● **Work instruction**
Please transcribe exactly the lines from the one containing "Task: Select the SAFETY DEVICE bookmark" through the end of the records below, both included, and nothing else.

● **Stored items**
* * * * * * *

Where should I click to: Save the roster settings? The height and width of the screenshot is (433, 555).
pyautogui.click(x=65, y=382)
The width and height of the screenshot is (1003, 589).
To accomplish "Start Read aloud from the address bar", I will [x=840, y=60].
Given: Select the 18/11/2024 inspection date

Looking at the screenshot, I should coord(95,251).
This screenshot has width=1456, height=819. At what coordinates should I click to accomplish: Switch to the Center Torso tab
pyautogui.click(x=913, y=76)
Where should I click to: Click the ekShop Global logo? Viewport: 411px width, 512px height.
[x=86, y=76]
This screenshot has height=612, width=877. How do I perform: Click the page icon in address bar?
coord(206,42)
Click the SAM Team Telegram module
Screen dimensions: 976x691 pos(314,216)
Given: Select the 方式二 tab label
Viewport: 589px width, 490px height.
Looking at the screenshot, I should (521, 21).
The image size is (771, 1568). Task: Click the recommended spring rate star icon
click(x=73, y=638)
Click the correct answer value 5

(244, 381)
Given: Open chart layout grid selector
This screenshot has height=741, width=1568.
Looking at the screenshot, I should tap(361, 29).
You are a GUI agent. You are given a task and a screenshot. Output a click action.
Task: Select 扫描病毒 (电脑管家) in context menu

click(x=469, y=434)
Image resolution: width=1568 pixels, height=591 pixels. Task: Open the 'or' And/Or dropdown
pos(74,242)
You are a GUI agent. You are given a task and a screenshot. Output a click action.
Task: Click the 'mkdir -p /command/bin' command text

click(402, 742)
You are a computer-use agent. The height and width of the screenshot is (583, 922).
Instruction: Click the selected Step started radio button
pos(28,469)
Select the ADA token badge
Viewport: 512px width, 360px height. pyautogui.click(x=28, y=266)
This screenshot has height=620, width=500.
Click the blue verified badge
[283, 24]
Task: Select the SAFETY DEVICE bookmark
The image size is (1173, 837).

* * * * * * *

● **Solution for this exercise**
Task: Select the SAFETY DEVICE bookmark
The image size is (1173, 837).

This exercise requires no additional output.